Pesquisador do Grupo Sou da Paz, Leonardo Carvalho, afirma que nunca nada se sabe das investigações desses crimes. Informa que, em 2019, quase 7% do que foi investigado se perdeu, sem nenhuma explicação. Mas sabe-se que mais da metade dos assassinatos atingiu crianças e adolescentes de 12 a 17 anos. A mesma coisa acontece em São Paulo, de acordo com informação do Fórum Brasileiro de Segurança Pública. As informações não são passadas às famílias das vítimas e tudo se torna mais difícil quando o assassino é da polícia. A diretora-executiva do fórum, Samira Bueno, observa que o crime que tem o pior preenchimento de dados é o que envolve policiais. Diz que, se o Estado tirou a vida de alguém, é exatamente esse crime que deveria ter mais transparência no que diz respeito aos dados sobre a ocorrência. Samira faz o retrato perfeito das vítimas ou possíveis vítimas e as preferências das balas que ceifam tantas vidas. Como ela observa, existe uma determinada ideia de criminalização que se resume num olhar de estigma quanto à juventude, um certo estereótipo do indivíduo criminoso que passa pelo adolescente da favela que usa boné, bermuda e chinelo e que, para completar, ouve funk. Basta isso para ser um criminoso em potencial. Nesse caso, o que seria uma simples abordagem, termina em tragédia. A vítima dificilmente é o policial. O número de mortos por balas perdidas, especialmente no Rio de Janeiro, é vergonhoso perante o mundo. E assustador é o número de crianças atingidas por balas de fuzil. Crianças atingidas até mesmo dentro de casa, deitadas na cama de dormir. 

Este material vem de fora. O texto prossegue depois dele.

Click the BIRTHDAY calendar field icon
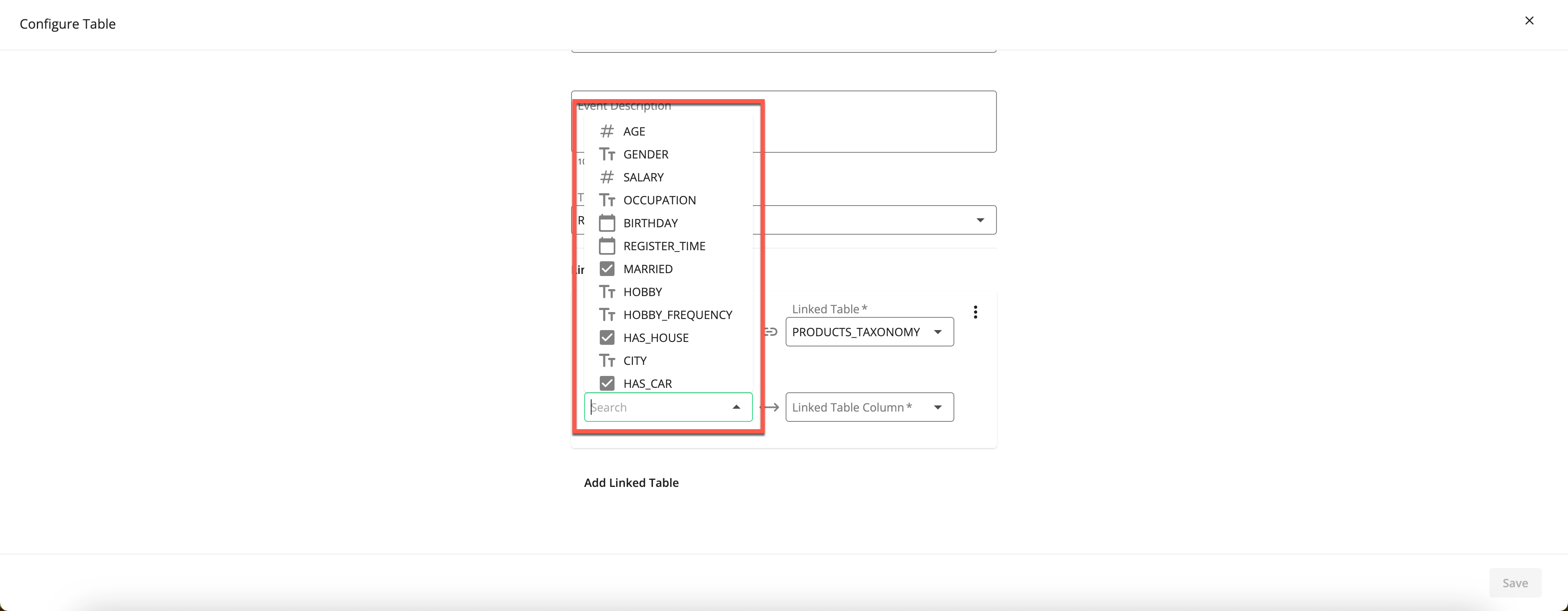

De janeiro a outubro de 2020, exatamente cem pessoas foram atingidas por balas perdidas na região metropolitana do Rio de Janeiro. Desse total, 25 eram crianças e adolescentes, e 11, idosos. Esses dados são da Plataforma Fogo Cruzado, que monitora os tiroteios entre bandidos e policiais nas comunidades do Rio. Em 2020, a pandemia atrasou um pouco o número de baleados. Foram cem, de janeiro a outubro. No ano anterior, esse número havia sido atingido no mês de julho. A analista da Fogo Cruzado, Maria Isabel Couto, diz que o número chama atenção diante da decisão do Supremo Tribunal Federal de ter proibido intervenções policiais nas favelas durante a pandemia. Segundo levantamento da ONG Rio de Paz, 2020 poderá bater o recorde no número de crianças mortas no Rio de Janeiro por balas perdidas. Revela que, nos últimos cinco anos, houve uma mudança nos casos de crianças baleadas e mortas em tiroteios entre bandidos e policiais e entre bandidos disputando território para venda de drogas. De 2007 a 2017, a média era de três crianças mortas por ano. Em 2015, esse número atingiu pela primeira vez sete mortes. De 2016 a 2018, foram dez casos. Em 2019, o número caiu para sete. Já 2020 poderá se tornar o ano em que mais crianças morreram atingidas por balas perdidas.

Esta informação revela bem a fotografia sombria do que estamos tratando aqui: em 2019, a região metropolitana do Rio de Janeiro registrou 7.365 tiroteios e disparos de arma de fogo, que deixaram 2.876 baleados.  Desse total, houve 168 casos de balas perdidas, em que 189 pessoas foram atingidas. Dos atingidos, 53 morreram. São números de uma guerra civil. Os números se misturam, a informação correta nunca é apresentada pelos órgãos de segurança. E as pessoas continuam morrendo, incluindo crianças que brincam na calçada e recebem um tiro de fuzil no peito. As investigações correm sempre em sigilo e terminam em nada. E sempre resta uma mãe acariciando o retrato do filho ou da filha, criança ou adolescente, assassinados sem consequência nenhuma para ninguém. Que país é este? É difícil responder, especialmente no que diz respeito ao Rio de Janeiro, onde existem três governos: o chamado oficial, o dos traficantes e o dos milicianos. E isso não acontece somente no Rio. São Paulo segue a mesma trilha, o que acontece, também, com outras capitais onde o crime tornou-se algo comum, já faz parte da paisagem. As meninas Emilly e Rebecca, para nossa vergonha, já fazem parte do passado. Do esquecimento.